In the event of a failover, no administrative action is required if stop-on-lost-message is disabled on all PubSub+ Cache Instances. If that is not the case, an administrator must restart each of the affected cache instances.

Active/Active Redundancy Model (Appliances with MNR or VPN-Bridged Event Mesh)

  • Configure the event brokers as a non-revertive redundant pair.
  • Use Config-Sync to ensure PubSub+ Cache and client configurations are consistent on both event brokers.
  • An MNR neighbor connection must be configured between the event brokers in the redundant pair. However, because this is an in-data-center LAN connection, assign it a very low cost (Solace recommends assigning a link cost of 1).
  • Export subscriptions must be enabled on the Message VPN hosting the Distributed Cache.
  • Both PubSub+ Cache Instances shown must be configured as part of the same cache cluster and belong to a single Distributed Cache.
  • Each PubSub+ Cache Instance SESSION_HOST configuration property must specify the IP of both pairs in the event broker (comma delimited), with each instance specifying a different event broker in the pair as its first choice.

What to Do After Redundancy Failovers

If one event broker in the HA pair fails or is taken offline, the remaining event broker takes activity and provides service for the affected publishers and subscribers. Those clients reconnect and have access to PubSub+ Cache and all cached data that was published prior to the failover through the PubSub+ Cache Instances that retained connectivity with the event mesh.
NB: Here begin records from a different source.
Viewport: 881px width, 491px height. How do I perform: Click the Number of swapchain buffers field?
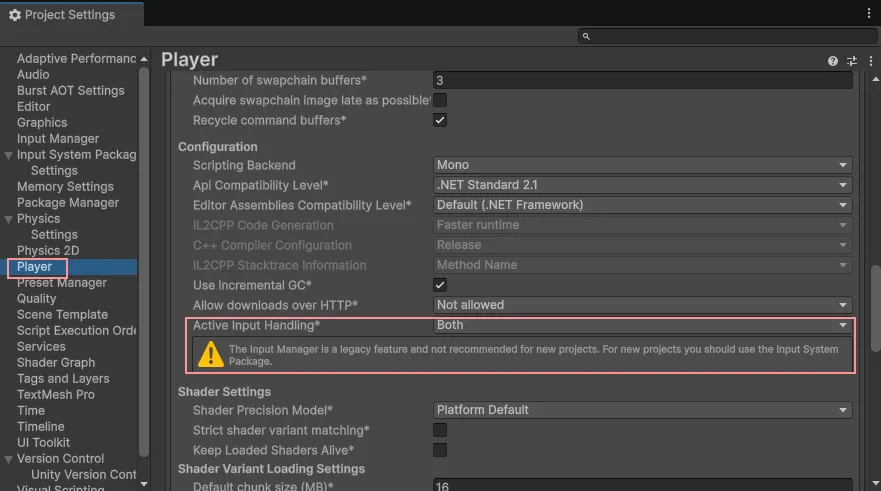(643, 80)

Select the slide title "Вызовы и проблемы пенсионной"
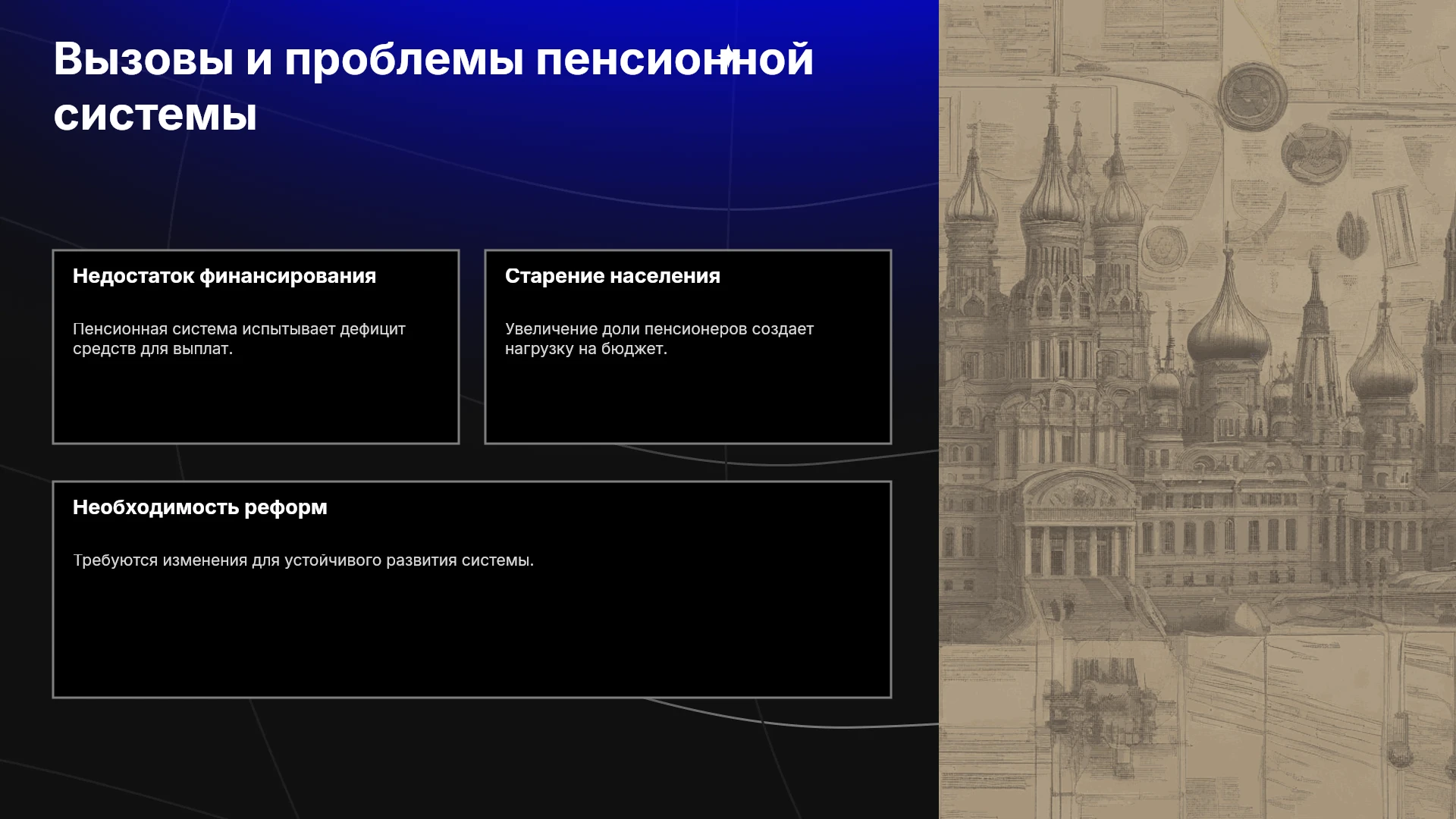point(433,58)
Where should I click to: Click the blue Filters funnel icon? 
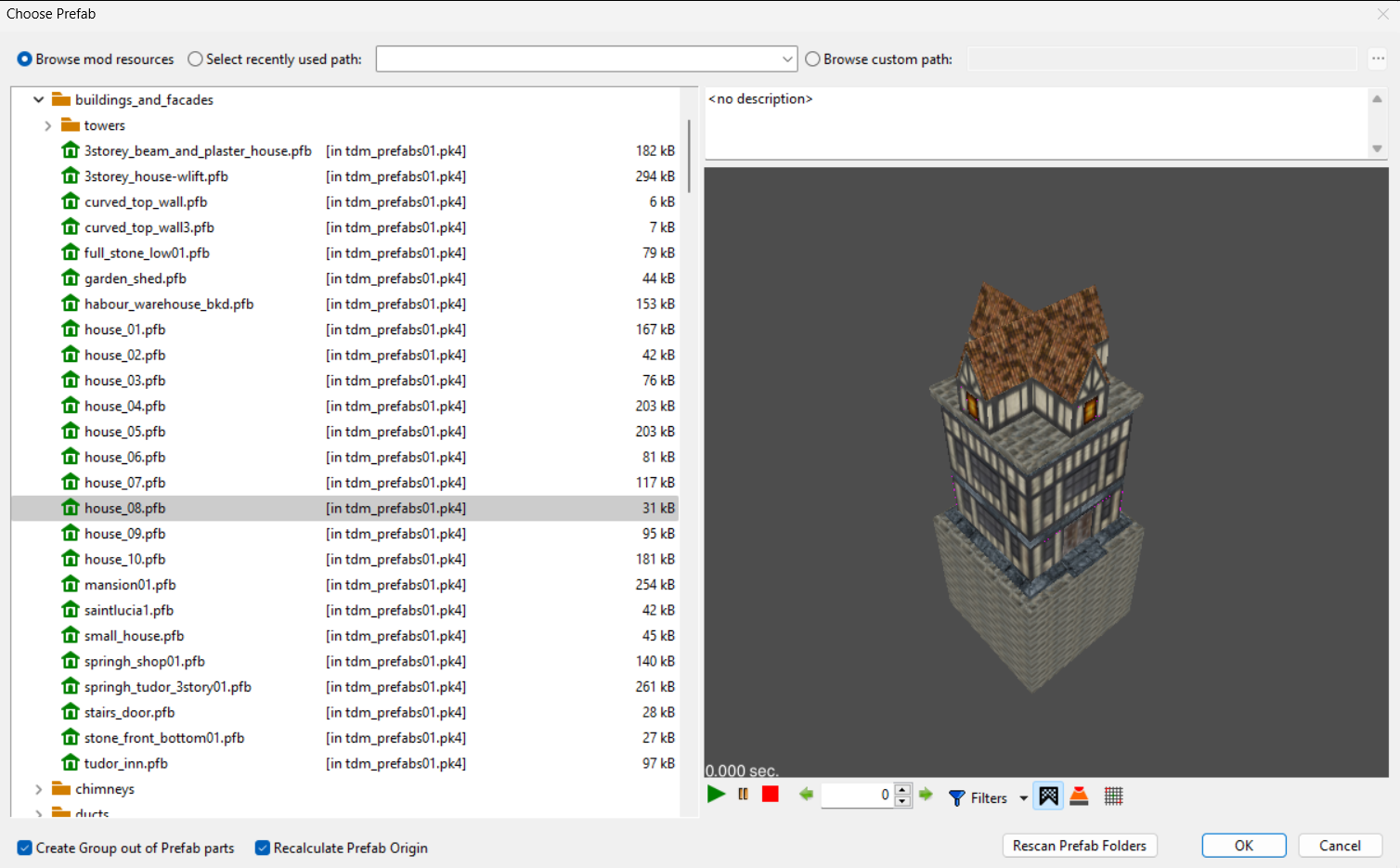tap(957, 797)
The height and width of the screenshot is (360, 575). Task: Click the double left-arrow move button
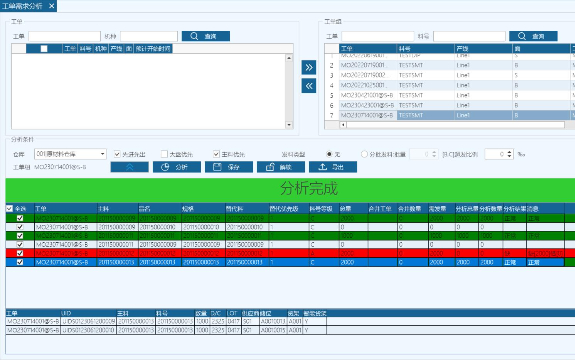point(309,86)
Any cache instances connected directly to the failed or offline event broker must re-establish connection to the event mesh.
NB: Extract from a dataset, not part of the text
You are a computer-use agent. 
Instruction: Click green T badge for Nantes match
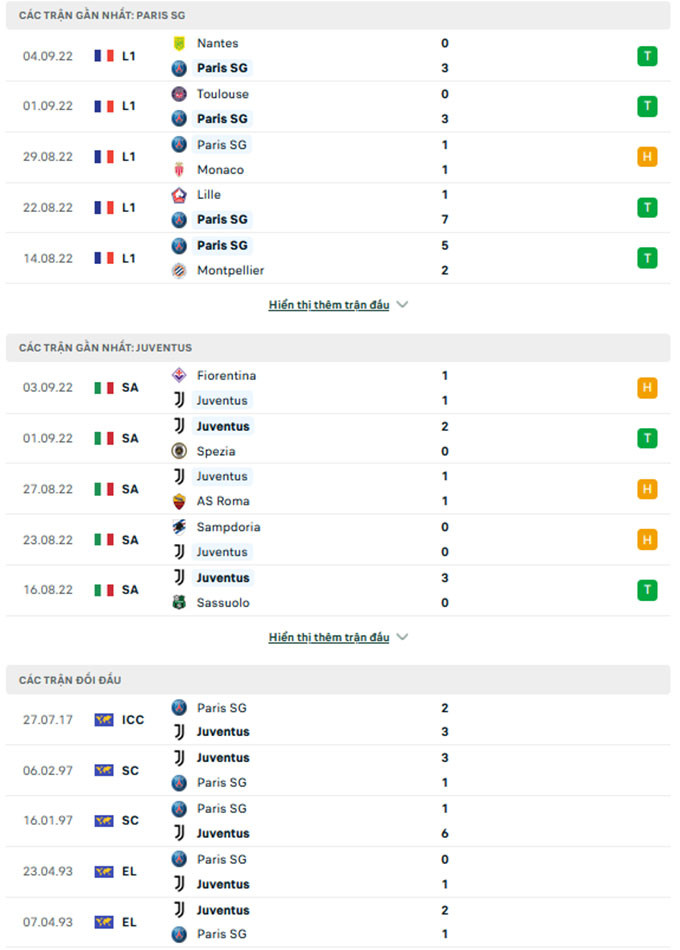pos(647,56)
Any published data that was in the process of delivery at the time of the failure may be lost and may not be available in the PubSub+ Cache Instances on the backup event broker.

If the PubSub+ Cache Instances that lost connectivity due to the failure are configured with stop-on-lost-message disabled, they connect to the alternative event broker and immediately resume service without administrator intervention. This results in each of those cache instances reporting a Lost Message state. For more information, including instructions on how to clear this state, see Lost Message State.

PubSub+ Cache Instances that lost connectivity and are configured with stop-on-lost-message enabled require intervention to restore cache function. Those instances must be restarted.